Ces derniers temps, nous faisons environ 35 km chaque jour (départ 10h, fin de l’étape vers 16h). Aujourd’hui ce sera moins (22 km) : cela nous laisse le temps de profiter d’une sadyba où nous sommes accueillis royalement. Louba et Piotr sont aux petits soins.
En Ukraine nous pouvons nous permettre de nous offrir une nuit en dur avec le repas du soir et le petit déjeuner. Nous en profitons et Louba nous gâte, c’est délicieux… N’en abusons pas trop cependant, les enfants nous demandent déjà le prochain camping sauvage.


Dimanche 21.
En ce jour de messe, dans un pays où beaucoup de gens se signent dès qu’ils passent devant la moindre croix (et il y en a !), il y a affluence autour des églises. C’est aussi jour d’élections législatives. Le parti du président comédien fraîchement élu est donné grand favori. Il y a de l’animation dans les villages et les femmes ont mis leurs plus belles robes.
Côté vélo, l’ascension d’un col nous fait pénétrer dans le parc national de Synevir. En haut les enfants ont bien mérité un petit porte clé Lada, à ranger avec tous leurs trésors.

Lundi 22.
On a beau être dans un parc national, les bords de routes, les rivières sont jonchés de bouteilles et de détritus en tout genre.
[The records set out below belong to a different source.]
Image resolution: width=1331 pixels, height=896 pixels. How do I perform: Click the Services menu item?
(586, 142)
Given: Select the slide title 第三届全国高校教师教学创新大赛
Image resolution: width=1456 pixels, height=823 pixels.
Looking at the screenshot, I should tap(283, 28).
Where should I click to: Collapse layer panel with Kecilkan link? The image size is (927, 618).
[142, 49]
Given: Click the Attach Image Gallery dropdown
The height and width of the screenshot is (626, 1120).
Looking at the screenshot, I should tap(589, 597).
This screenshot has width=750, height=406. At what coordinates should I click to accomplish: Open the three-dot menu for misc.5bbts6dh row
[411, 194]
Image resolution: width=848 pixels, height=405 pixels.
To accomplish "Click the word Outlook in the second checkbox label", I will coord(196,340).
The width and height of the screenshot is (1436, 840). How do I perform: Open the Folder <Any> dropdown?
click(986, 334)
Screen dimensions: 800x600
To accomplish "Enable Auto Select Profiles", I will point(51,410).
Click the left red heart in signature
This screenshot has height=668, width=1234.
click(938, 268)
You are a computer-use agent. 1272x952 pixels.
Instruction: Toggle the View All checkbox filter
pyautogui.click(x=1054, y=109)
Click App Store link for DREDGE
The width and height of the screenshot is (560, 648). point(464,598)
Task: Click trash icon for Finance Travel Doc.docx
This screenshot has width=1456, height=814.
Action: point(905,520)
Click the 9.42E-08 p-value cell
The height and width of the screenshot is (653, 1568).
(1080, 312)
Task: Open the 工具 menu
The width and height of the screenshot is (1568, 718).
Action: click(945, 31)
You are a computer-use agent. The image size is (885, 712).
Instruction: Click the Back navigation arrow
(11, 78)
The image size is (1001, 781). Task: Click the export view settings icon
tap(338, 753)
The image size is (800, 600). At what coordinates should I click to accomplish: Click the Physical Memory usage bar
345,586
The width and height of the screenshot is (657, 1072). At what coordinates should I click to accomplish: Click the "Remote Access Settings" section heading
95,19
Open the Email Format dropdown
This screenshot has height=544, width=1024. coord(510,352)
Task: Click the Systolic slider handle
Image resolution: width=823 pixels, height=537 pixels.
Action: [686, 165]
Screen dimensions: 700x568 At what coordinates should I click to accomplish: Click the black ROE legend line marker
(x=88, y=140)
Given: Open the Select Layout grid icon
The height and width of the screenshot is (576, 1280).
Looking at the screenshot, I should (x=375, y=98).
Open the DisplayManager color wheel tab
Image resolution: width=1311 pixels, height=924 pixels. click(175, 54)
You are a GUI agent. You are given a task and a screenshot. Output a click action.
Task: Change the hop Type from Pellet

Nous avons souvent du mal à trouver des poubelles et rares sont celles qui semblent avoir été vidées un jour.
Les villages s’étirent le long des routes, parfois sur plus de dix kilomètres. Il y a toujours quelque chose à voir et les kilomètres défilent sans qu’on s’en rende trop compte. Alors que les habitations se font plus rares, la route devient piste et il nous faut encore plus d'une heure pour atteindre le sommet du col synonyme de pique-nique bien mérité. Nous l'agrémentons de myrtilles, il y en a plein les montagnes. 
Nous nous laissons ensuite descendre dans la vallée où un petit chalet nous attend pour une journée de pause. Opération lessive et shampoing anti-poux (Petit souvenir de Davayé !).